*** GIVEN RECORDS Section Begins ***
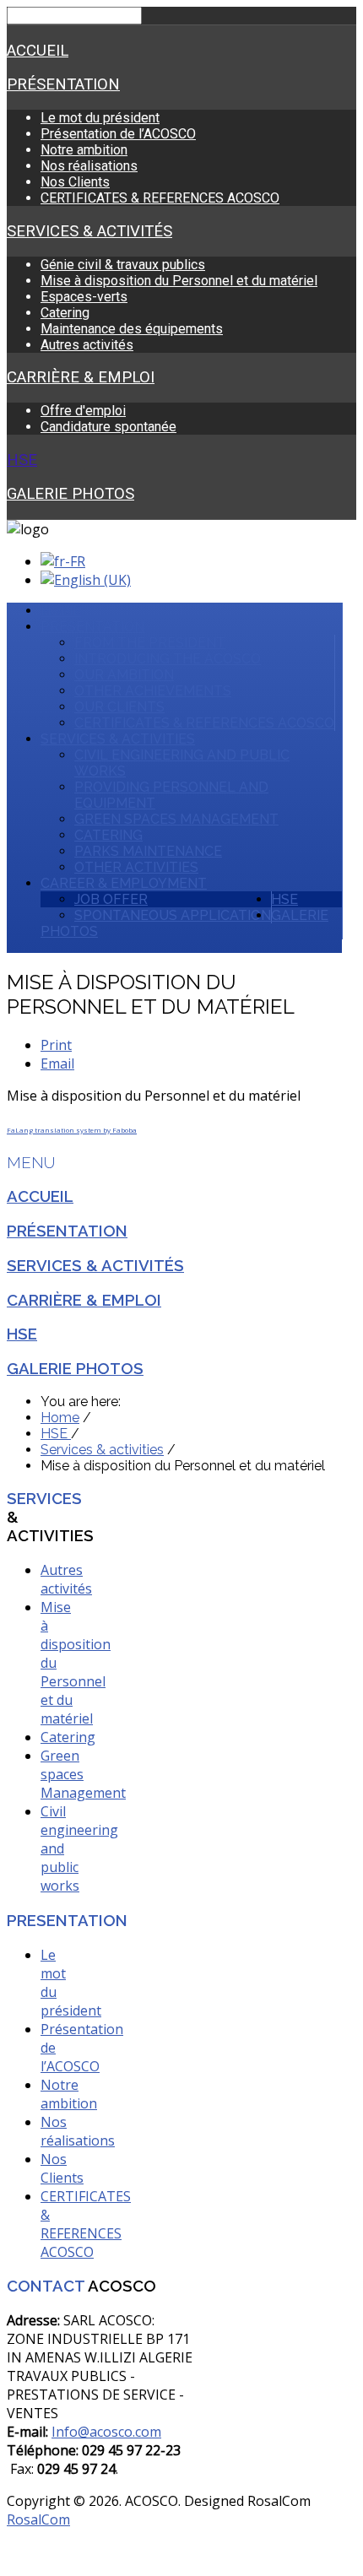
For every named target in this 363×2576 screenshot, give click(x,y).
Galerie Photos (70, 493)
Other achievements (152, 691)
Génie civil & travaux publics (123, 265)
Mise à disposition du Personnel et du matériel (179, 281)
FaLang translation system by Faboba (72, 1129)
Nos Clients (75, 182)
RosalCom (38, 2519)
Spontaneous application (172, 915)
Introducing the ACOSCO (167, 659)
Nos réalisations (89, 166)
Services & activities (118, 739)
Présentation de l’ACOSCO (118, 134)
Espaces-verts (84, 297)
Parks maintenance (148, 851)
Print (56, 1045)
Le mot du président (100, 118)
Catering (65, 313)
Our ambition (124, 675)
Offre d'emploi (83, 411)
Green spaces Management (176, 819)
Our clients (119, 707)
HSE (22, 460)
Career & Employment (124, 883)
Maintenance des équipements (132, 329)
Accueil (37, 50)
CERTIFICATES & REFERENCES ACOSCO (160, 198)
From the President (149, 643)
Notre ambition (84, 150)
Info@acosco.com (106, 2431)
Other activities (136, 867)
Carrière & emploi (80, 377)
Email (57, 1063)
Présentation (63, 84)
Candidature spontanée (108, 427)
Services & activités (89, 231)
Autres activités (87, 345)
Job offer (111, 899)
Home (61, 611)
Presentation (92, 627)
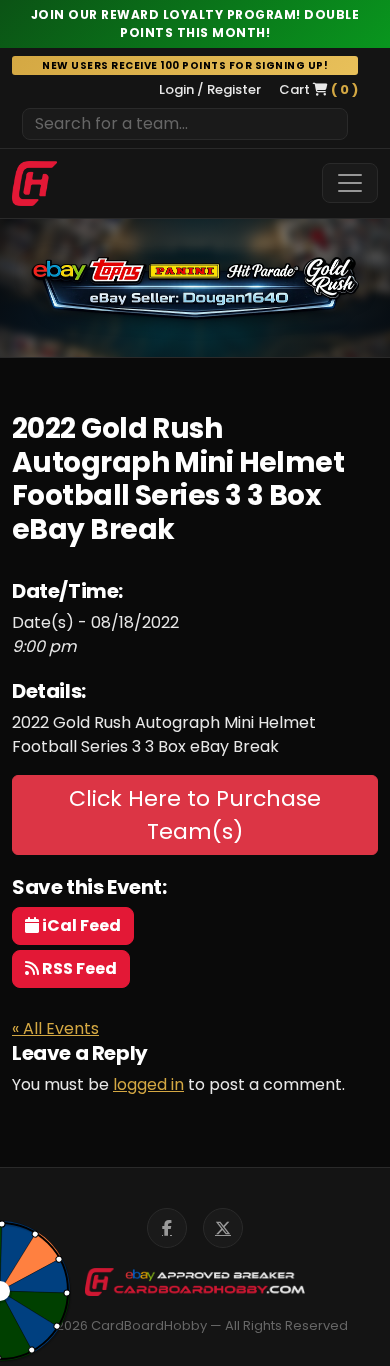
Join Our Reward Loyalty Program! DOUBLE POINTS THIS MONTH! (195, 23)
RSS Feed (78, 968)
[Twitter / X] (223, 1228)
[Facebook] (167, 1228)
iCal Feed (80, 925)
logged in (148, 1084)
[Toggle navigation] (350, 183)
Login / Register (210, 89)
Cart (318, 89)
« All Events (55, 1028)
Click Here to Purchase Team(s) (195, 815)
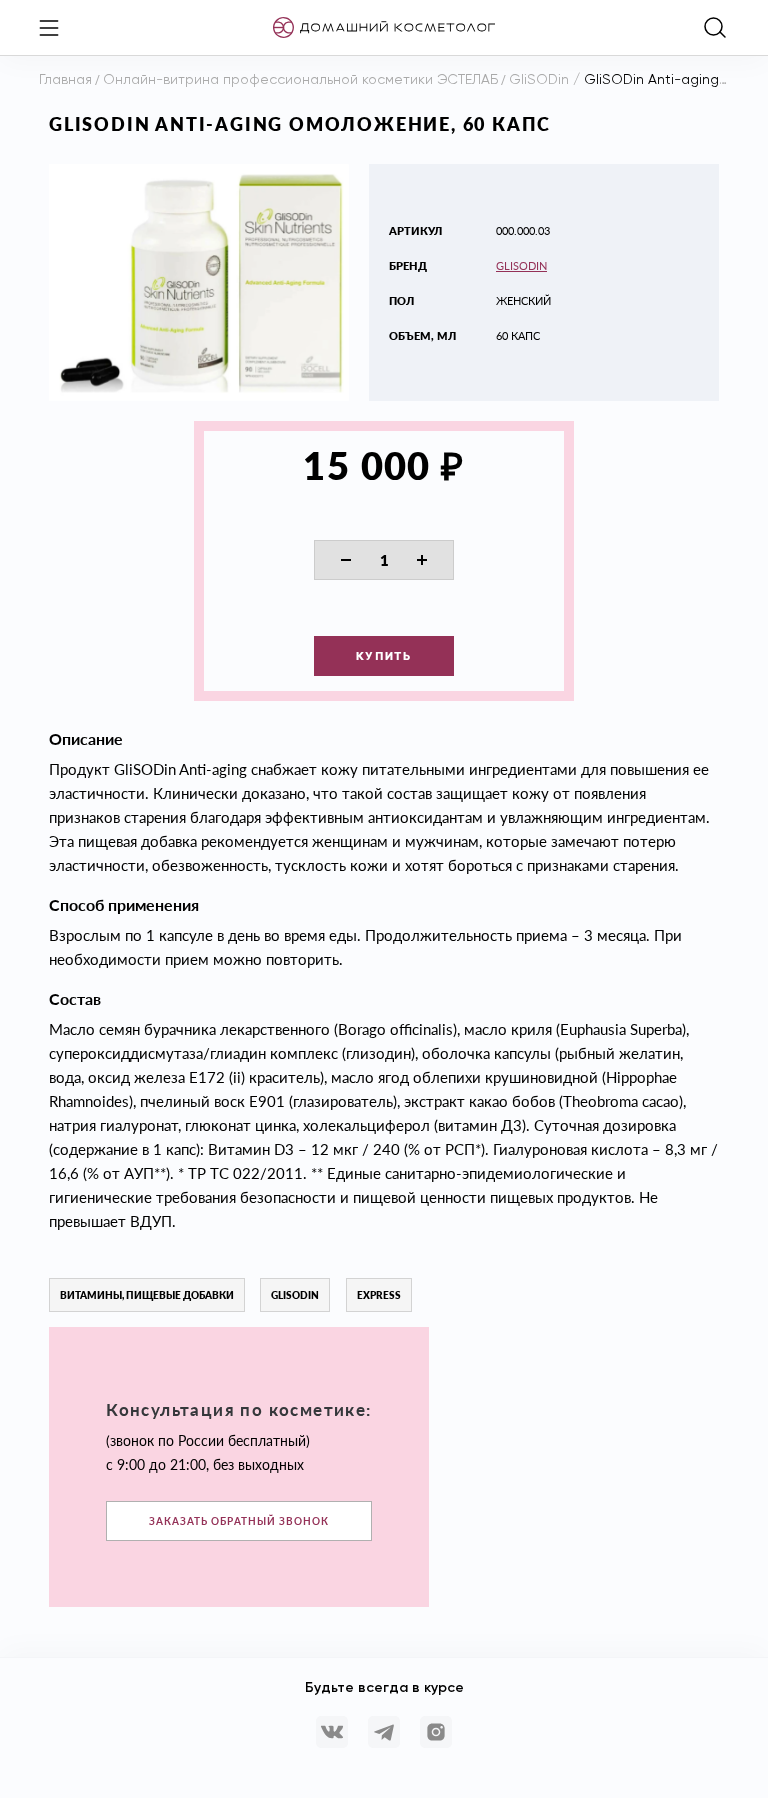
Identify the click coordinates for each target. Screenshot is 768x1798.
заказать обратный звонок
*** GIVEN RECORDS Section Ends ***
» **TASK REQUIREMENTS**
Reproduce without change every line of the entries above, from the one containing "Identify the click" through the last.

» **WRITTEN ANSWER**
Identify the click coordinates for each target. Screenshot is 768x1798.
заказать обратный звонок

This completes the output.